Studies document a widespread epidemic of loneliness, and people talk increasingly about socioeconomic and political bubbles. Many of the core institutions that once bound communities, from religious congregations to service clubs to fraternal orders, now face existential threats. At the same time, more tolerant communities have allowed previously marginalized groups to grow more public and vibrant.
Where do we go to interact with those different from ourselves and make unusual connections? And how do new communities of choice come into being? Our newest series, “Finding Community,” explores the evolution of community through first-person stories.

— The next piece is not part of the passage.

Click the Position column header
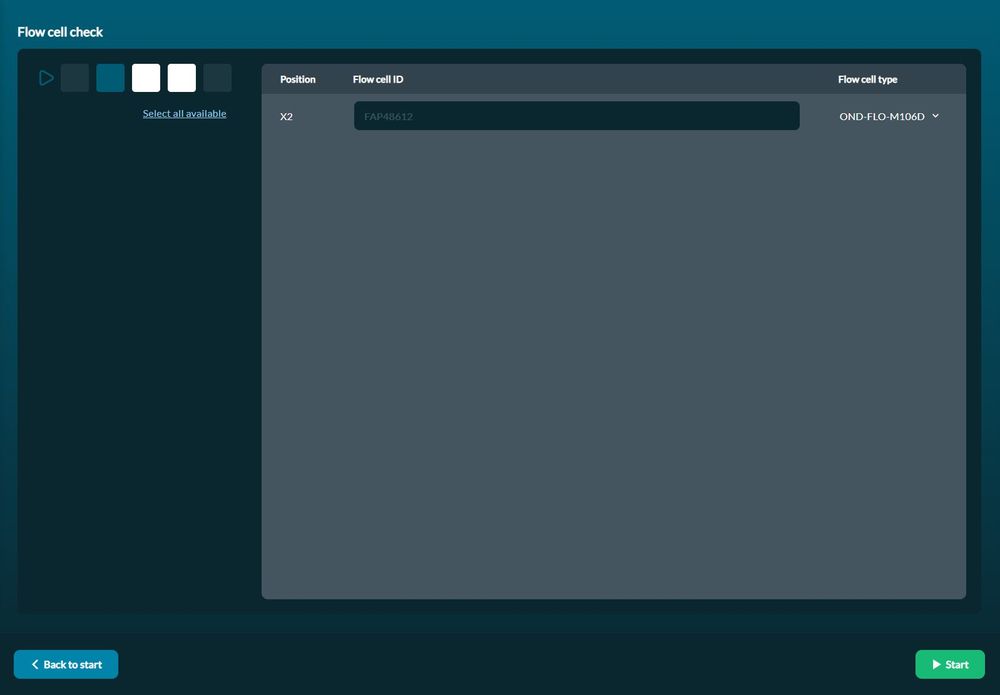The image size is (1000, 695). 298,79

The first entry comes from CityLab contributor Feargus O’Sullivan, who took an evening class to seek a fresh sense of community in his home city of London. What he found was a diverse group of his fellow Londoners that helped him see the city and his neighbors in a different light:
Every day in a city, we brush past people with different backgrounds and outlooks to our own. To sit with each other and really focus hard on expressing and understanding each other’s experiences, however, that’s something completely different. By encouraging me to focus hard on both practicing and accepting others’ empathy—that state that stands poised in the doorway between detached sympathy and direct identification—it really got under my skin.
Readers, we want to hear your stories, too. If you have a contender for a future Finding Community piece, drop us a line at email@example.com.
More on CityLab
What We’re Reading
The bipartisan cry of “not in my backyard” (New York Times)
Michigan official charged with manslaughter over Flint deaths (AP)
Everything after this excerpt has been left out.